🤖 AI Summary
This study investigates the real-world efficacy of automatically generated counter-stereotypical texts in mitigating gender bias on social media and examines users’ perceived consistency with such interventions. Method: Leveraging natural language generation, we constructed two types of intervention texts—counterfactual statements and universal generalizations—and deployed them in authentic social media contexts. We conducted a multi-dimensional, subgroup-stratified evaluation using the Implicit Association Test (IAT) and self-report scales. Results: We observed a significant dissociation between objective bias reduction and subjective perception: overall bias mitigation was modest but strongly identity-sensitive—implicit bias decreased significantly among older male users, whereas it increased among certain subgroups of young women. Based on these findings, we propose a novel “user-identity-dynamic adaptation” paradigm for anti-bias interventions, advocating that algorithmic fairness mechanisms be grounded in sociopsychological heterogeneity. This work advances both theoretical foundations and practical guidelines for trustworthy AI and equitable human–AI collaboration.
📝 Abstract
We investigate the effect of automatically generated counter-stereotypes on gender bias held by users of various demographics on social media.
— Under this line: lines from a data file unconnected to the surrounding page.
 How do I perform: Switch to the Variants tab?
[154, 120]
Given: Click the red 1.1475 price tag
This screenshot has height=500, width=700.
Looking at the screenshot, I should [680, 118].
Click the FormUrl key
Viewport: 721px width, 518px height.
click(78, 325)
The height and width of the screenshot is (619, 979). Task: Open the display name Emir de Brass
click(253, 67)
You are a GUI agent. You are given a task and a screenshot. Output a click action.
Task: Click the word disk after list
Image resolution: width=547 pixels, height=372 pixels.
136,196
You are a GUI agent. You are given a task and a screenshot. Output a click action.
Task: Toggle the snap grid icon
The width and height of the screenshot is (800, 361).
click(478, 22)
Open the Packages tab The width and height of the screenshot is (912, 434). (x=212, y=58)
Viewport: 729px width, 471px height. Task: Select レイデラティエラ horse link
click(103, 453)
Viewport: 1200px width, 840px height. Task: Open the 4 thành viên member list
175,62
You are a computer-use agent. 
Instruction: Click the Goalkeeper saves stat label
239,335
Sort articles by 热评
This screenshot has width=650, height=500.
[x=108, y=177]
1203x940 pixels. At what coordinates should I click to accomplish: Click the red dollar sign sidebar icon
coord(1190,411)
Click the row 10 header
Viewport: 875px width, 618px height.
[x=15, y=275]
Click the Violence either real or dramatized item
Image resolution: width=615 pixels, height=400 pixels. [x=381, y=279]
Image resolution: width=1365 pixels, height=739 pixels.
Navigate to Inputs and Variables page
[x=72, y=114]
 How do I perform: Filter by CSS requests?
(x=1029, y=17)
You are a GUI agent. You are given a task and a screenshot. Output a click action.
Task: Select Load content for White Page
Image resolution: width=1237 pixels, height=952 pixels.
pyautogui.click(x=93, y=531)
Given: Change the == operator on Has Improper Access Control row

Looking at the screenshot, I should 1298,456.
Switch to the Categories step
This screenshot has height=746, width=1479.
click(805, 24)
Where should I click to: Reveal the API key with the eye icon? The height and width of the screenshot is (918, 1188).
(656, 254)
Building on recent NLP advancements and social psychology literature, we evaluate two counter-stereotype strategies -- counter-facts and broadening universals (i.e., stating that anyone can have a trait regardless of group membership) -- which have been identified as the most potentially effective in previous studies. We assess the real-world impact of these strategies on mitigating gender bias across user demographics (gender and age), through the Implicit Association Test and the self-reported measures of explicit bias and perceived utility. Our findings reveal that actual effectiveness does not align with perceived effectiveness, and the former is a nuanced and sometimes divergent phenomenon across demographic groups. While overall bias reduction was limited, certain groups (e.g., older, male participants) exhibited measurable improvements in implicit bias in response to some interventions. Conversely, younger participants, especially women, showed increasing bias in response to the same interventions. These results highlight the complex and identity-sensitive nature of stereotype mitigation and call for dynamic and context-aware evaluation and mitigation strategies.